§ **The problem**
After finding the line that contains "Open 账户管理 account management icon" in the material below, print that line and all subsequent lines exactly, up to and including the last.

--- --- ---

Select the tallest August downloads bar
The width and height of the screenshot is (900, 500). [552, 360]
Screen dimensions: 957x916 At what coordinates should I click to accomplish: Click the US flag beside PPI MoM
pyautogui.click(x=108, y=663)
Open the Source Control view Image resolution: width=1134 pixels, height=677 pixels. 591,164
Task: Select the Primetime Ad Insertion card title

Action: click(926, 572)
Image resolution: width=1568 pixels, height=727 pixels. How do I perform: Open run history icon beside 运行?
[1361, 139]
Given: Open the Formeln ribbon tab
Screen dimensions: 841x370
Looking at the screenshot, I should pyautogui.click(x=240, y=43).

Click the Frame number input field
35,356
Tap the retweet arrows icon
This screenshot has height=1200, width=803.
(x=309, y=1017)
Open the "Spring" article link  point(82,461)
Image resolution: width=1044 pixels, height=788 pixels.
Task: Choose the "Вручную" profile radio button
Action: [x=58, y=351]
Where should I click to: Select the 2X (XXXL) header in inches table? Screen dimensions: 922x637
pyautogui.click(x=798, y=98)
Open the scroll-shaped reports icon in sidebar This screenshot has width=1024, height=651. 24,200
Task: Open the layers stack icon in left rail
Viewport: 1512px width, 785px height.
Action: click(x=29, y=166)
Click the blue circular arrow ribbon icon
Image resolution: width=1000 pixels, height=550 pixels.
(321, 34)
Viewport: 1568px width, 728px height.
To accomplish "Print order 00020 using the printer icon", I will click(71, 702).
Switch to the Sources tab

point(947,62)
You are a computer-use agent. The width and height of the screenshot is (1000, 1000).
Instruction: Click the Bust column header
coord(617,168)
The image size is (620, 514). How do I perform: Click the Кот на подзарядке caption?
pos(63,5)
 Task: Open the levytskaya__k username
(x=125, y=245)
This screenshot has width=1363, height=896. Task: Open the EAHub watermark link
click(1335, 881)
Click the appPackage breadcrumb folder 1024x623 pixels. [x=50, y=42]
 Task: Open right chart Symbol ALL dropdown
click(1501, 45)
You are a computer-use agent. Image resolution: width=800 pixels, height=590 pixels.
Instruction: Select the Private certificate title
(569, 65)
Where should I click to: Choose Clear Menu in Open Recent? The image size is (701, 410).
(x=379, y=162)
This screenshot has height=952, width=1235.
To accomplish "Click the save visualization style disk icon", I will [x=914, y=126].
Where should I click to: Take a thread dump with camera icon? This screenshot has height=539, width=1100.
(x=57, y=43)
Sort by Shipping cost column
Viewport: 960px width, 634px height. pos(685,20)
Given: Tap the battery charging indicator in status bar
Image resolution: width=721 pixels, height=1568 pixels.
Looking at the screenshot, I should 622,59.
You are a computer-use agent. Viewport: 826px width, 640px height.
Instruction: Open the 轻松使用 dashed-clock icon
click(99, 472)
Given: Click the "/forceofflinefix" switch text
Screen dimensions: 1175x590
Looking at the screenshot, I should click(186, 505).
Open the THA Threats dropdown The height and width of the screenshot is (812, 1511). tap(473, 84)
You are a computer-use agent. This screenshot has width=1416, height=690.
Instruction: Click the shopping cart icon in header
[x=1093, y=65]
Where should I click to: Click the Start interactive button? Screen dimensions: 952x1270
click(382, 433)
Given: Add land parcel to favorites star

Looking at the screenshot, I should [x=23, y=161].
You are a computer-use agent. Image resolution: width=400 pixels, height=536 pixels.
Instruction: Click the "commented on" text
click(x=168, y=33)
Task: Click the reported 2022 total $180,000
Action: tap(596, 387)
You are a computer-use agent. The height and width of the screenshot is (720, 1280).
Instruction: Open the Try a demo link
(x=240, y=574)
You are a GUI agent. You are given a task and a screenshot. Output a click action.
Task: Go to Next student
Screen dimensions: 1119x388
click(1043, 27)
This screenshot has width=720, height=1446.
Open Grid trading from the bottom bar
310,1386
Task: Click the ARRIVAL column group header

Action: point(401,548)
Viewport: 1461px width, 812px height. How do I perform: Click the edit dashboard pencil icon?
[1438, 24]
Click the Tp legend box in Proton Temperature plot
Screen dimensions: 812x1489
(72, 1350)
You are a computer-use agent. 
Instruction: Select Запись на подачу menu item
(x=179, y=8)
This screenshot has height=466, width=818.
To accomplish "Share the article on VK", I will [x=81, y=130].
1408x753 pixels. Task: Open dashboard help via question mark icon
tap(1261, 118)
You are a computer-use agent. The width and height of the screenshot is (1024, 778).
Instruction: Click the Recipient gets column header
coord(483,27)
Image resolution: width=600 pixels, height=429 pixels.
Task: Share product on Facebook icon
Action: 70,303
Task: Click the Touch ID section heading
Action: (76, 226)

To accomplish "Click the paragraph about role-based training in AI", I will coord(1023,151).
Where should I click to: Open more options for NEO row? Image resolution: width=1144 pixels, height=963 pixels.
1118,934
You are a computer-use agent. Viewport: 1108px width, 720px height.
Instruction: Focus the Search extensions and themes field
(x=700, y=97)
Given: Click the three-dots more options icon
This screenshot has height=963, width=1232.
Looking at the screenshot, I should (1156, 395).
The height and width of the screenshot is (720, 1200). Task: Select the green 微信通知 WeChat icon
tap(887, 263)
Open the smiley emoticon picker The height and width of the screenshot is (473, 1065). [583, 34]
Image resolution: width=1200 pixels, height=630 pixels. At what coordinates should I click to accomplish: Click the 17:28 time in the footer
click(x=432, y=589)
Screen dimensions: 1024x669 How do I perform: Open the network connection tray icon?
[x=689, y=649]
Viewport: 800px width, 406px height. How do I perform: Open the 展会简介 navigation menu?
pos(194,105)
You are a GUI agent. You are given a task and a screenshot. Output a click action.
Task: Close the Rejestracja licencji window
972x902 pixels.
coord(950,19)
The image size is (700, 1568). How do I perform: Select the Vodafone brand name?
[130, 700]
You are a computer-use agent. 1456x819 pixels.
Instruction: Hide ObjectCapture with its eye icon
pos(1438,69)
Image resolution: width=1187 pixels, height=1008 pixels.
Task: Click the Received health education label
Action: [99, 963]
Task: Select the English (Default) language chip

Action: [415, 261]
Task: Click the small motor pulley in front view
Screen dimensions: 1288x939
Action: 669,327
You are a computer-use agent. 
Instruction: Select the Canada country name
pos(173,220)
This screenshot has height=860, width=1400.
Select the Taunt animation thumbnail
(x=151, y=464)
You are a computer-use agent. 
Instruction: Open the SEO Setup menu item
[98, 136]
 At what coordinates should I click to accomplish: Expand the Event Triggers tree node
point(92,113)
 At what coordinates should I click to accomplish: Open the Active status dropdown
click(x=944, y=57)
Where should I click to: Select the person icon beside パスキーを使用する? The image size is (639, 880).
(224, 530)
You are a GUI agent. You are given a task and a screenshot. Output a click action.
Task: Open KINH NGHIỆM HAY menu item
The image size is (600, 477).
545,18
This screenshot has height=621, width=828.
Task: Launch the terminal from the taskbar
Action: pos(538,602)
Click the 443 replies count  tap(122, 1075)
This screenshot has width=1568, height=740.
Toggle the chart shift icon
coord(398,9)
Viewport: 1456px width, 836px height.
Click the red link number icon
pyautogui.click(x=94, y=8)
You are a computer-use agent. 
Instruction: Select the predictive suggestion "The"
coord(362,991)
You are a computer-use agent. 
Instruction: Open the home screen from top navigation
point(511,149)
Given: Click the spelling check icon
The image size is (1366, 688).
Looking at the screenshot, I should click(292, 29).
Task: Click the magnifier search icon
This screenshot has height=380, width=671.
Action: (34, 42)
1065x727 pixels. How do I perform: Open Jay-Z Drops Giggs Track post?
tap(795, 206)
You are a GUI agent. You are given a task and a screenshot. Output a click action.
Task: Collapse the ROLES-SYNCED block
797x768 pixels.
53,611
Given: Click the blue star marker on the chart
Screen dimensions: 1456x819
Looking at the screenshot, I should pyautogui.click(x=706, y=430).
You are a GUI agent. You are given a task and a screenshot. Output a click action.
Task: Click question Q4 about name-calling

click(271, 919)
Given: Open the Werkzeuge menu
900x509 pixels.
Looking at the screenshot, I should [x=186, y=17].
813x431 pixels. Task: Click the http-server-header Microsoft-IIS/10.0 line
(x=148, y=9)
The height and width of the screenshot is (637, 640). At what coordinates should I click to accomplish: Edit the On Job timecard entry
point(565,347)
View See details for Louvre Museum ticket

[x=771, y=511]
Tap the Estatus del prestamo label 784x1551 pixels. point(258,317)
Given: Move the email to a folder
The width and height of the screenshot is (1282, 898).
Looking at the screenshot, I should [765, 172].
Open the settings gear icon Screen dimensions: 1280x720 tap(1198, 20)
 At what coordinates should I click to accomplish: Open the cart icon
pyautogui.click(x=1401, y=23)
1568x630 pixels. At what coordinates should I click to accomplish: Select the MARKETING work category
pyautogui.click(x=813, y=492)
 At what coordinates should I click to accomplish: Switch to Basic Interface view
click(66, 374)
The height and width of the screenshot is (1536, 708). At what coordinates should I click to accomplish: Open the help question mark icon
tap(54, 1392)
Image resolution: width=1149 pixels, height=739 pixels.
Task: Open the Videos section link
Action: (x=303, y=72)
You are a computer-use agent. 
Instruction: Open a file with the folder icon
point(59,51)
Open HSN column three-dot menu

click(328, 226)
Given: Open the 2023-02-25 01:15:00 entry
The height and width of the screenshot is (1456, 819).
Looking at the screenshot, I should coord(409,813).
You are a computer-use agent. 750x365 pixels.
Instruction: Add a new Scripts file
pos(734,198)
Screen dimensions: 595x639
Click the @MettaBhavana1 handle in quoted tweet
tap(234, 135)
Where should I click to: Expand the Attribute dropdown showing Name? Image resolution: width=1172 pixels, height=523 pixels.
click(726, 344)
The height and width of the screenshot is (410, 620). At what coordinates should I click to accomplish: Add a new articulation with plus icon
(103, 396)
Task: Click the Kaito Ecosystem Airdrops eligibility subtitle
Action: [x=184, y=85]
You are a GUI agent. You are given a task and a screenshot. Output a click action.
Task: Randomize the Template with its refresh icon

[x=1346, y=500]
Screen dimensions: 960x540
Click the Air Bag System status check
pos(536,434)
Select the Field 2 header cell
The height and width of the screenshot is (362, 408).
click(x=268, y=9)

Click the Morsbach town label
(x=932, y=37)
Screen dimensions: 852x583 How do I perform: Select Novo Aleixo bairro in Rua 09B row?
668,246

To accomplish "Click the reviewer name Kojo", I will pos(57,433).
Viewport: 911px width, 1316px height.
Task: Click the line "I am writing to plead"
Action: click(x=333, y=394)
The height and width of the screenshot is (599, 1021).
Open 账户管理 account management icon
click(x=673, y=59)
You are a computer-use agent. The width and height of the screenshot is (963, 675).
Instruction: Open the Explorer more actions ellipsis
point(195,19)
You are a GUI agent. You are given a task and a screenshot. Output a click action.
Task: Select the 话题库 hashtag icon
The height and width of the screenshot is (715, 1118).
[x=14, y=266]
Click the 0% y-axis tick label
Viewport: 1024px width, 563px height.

--- --- ---

§ **Answer**
Open 账户管理 account management icon
click(x=673, y=59)
You are a computer-use agent. The width and height of the screenshot is (963, 675).
Instruction: Open the Explorer more actions ellipsis
point(195,19)
You are a GUI agent. You are given a task and a screenshot. Output a click action.
Task: Select the 话题库 hashtag icon
The height and width of the screenshot is (715, 1118).
[x=14, y=266]
Click the 0% y-axis tick label
Viewport: 1024px width, 563px height.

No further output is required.